Exercise: Copy, from the listing, every line in which the string "folder" is present.

Records supplied:
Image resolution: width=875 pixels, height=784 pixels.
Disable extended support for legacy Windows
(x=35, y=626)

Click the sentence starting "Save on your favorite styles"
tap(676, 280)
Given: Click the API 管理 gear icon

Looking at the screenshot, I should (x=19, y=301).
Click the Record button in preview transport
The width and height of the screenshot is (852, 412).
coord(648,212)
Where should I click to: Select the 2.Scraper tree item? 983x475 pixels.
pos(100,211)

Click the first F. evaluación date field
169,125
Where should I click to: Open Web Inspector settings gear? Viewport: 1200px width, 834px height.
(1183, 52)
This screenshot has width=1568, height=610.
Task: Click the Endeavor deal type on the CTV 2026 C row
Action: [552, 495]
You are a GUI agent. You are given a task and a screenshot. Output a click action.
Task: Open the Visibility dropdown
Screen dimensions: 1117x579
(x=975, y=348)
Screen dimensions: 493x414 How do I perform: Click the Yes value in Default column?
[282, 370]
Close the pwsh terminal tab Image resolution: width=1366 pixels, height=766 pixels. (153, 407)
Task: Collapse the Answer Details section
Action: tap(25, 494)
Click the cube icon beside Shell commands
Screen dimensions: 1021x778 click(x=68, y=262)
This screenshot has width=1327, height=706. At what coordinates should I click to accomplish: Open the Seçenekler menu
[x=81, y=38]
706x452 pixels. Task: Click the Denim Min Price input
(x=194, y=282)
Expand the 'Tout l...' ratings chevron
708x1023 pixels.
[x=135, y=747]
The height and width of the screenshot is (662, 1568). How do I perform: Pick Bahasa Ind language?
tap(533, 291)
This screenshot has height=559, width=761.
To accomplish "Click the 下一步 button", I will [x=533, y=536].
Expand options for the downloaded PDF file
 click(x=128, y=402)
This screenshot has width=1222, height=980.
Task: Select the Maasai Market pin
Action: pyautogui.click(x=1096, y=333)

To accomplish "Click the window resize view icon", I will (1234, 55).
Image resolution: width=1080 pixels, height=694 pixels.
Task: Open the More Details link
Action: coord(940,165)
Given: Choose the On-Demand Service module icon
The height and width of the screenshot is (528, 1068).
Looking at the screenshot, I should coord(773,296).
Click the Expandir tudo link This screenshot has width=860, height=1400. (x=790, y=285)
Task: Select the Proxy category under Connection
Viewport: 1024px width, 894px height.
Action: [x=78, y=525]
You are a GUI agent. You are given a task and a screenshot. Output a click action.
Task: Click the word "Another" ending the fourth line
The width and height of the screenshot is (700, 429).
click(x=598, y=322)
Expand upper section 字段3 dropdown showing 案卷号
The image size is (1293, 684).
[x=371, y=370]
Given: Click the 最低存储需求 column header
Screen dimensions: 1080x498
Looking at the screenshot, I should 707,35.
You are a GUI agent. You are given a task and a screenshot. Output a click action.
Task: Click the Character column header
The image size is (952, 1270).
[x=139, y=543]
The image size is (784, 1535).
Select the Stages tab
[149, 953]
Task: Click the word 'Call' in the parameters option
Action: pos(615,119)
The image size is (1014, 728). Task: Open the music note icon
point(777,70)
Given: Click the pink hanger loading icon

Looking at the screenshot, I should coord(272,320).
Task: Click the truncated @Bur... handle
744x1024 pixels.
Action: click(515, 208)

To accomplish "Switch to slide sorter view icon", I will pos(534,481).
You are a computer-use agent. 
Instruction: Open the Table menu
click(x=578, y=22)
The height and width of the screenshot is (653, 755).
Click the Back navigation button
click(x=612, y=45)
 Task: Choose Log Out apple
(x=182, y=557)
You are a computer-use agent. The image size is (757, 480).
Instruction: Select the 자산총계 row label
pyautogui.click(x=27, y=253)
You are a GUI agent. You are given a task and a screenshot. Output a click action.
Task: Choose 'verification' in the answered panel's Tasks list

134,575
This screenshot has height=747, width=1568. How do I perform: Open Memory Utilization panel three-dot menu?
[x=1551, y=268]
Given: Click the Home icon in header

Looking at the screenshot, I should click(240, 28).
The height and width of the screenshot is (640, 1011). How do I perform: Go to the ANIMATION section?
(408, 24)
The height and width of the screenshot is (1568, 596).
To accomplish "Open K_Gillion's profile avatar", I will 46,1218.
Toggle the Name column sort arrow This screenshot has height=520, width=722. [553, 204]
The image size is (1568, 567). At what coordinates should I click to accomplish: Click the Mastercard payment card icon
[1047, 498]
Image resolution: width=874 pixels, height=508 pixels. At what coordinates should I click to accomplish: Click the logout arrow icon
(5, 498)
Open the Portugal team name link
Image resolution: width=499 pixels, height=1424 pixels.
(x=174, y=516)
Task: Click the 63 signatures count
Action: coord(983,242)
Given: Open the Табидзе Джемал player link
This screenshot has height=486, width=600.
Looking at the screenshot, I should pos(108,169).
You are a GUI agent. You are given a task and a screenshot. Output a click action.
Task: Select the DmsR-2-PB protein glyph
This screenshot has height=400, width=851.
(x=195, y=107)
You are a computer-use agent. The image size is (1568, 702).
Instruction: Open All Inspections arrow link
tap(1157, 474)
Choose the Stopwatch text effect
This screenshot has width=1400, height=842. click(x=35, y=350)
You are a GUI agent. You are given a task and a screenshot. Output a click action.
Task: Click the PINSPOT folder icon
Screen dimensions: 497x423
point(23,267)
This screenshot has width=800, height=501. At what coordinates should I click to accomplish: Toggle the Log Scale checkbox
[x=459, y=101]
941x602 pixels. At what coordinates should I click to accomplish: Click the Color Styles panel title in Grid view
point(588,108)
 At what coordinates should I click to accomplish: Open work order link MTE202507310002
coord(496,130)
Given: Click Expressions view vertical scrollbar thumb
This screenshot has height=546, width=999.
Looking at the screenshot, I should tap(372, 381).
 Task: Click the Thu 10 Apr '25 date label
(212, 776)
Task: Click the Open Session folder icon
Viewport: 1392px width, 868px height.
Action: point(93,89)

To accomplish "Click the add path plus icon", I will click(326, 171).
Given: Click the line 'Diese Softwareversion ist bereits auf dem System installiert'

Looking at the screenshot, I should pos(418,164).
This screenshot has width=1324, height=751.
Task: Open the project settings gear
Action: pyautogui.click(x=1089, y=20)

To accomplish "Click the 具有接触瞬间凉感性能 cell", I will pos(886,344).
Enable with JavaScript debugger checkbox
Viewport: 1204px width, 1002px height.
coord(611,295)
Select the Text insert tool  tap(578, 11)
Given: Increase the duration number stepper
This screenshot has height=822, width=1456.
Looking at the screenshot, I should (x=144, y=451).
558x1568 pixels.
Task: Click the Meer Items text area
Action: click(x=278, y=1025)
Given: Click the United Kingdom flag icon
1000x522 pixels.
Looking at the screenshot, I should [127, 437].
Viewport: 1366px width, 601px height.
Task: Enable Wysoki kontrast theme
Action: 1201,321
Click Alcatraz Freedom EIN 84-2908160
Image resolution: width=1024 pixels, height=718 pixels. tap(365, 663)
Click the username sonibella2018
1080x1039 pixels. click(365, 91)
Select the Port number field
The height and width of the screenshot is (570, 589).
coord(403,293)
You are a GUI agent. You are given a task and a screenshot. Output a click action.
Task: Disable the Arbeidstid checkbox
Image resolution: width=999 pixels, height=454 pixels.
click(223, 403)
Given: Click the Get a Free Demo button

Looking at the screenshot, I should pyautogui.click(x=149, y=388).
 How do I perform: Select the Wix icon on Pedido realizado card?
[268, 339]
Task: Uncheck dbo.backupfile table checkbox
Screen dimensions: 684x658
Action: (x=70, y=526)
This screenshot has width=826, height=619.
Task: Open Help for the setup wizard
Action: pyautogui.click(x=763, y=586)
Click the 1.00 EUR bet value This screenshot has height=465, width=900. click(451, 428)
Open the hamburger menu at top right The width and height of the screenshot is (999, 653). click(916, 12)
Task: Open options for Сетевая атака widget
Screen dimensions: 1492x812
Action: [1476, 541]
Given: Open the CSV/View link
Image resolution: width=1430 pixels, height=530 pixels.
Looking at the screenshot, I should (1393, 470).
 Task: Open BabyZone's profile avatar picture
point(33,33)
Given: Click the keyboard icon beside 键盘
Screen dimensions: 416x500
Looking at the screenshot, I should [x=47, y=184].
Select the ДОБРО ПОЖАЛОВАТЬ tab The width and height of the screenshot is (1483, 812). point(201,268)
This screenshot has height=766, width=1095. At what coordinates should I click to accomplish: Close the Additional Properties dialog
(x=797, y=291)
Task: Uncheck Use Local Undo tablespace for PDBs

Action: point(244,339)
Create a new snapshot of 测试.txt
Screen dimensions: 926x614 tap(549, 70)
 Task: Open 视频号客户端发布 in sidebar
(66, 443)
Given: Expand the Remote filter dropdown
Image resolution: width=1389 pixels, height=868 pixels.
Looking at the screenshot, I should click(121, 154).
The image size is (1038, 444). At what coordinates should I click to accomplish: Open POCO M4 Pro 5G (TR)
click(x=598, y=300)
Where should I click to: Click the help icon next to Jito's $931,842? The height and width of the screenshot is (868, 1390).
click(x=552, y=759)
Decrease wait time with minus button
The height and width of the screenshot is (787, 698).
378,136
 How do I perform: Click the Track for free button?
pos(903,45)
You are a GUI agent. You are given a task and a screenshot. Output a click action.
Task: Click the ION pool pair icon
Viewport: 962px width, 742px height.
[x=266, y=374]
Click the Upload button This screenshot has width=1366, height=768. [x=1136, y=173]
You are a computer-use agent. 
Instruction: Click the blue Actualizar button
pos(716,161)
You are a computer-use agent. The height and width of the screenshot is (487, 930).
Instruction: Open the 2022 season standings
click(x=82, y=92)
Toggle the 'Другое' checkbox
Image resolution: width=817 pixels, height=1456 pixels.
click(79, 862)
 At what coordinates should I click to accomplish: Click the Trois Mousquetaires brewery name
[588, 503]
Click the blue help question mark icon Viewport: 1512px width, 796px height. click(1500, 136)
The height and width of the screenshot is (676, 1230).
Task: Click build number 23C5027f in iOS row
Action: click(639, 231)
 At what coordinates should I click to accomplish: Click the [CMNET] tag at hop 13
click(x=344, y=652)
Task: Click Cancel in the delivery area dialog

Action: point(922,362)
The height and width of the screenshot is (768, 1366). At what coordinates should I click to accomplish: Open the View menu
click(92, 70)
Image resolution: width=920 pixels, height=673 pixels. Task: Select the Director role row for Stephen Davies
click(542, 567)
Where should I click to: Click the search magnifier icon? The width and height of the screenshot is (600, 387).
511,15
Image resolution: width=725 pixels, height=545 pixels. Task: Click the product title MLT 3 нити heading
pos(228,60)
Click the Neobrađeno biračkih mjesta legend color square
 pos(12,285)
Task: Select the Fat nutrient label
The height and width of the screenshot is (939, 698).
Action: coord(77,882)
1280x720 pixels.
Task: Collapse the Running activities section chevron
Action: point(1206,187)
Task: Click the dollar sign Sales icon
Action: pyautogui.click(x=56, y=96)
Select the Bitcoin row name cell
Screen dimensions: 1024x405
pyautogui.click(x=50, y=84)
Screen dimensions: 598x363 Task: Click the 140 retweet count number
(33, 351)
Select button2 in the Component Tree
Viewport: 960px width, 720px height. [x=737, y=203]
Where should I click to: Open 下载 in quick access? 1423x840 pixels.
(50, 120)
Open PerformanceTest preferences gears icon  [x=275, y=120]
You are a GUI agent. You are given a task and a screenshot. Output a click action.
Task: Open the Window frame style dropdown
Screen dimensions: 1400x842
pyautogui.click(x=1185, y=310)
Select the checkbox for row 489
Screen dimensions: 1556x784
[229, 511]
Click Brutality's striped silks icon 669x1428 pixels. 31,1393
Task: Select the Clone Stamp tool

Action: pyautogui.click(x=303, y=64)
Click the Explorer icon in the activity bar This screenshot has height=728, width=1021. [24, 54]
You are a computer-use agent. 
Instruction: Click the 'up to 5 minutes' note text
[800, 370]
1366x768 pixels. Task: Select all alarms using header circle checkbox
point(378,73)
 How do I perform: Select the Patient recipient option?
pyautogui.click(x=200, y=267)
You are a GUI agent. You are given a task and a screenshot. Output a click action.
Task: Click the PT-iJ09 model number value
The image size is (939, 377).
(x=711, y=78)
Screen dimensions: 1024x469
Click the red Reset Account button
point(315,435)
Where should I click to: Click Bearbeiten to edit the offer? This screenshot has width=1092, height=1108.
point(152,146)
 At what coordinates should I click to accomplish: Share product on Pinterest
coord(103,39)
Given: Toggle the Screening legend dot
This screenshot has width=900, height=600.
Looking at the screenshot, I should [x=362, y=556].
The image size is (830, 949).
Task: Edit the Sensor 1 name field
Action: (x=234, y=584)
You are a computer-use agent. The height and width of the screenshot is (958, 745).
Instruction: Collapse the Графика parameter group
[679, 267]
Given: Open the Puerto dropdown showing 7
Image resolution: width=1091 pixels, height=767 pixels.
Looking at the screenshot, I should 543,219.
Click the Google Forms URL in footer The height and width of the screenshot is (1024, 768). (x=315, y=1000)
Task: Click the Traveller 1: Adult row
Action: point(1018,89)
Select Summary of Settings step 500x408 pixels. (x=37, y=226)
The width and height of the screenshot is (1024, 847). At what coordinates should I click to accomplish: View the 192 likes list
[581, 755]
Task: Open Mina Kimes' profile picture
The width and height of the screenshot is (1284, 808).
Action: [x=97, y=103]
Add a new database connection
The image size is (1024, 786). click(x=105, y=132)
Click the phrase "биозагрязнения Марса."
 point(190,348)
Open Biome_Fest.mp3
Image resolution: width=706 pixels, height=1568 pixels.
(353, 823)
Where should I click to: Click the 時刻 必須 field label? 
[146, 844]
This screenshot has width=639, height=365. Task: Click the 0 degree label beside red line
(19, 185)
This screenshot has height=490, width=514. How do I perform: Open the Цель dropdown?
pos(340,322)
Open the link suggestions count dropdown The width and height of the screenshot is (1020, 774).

Reply:
Task: Click the PINSPOT folder icon
Task: Click the Open Session folder icon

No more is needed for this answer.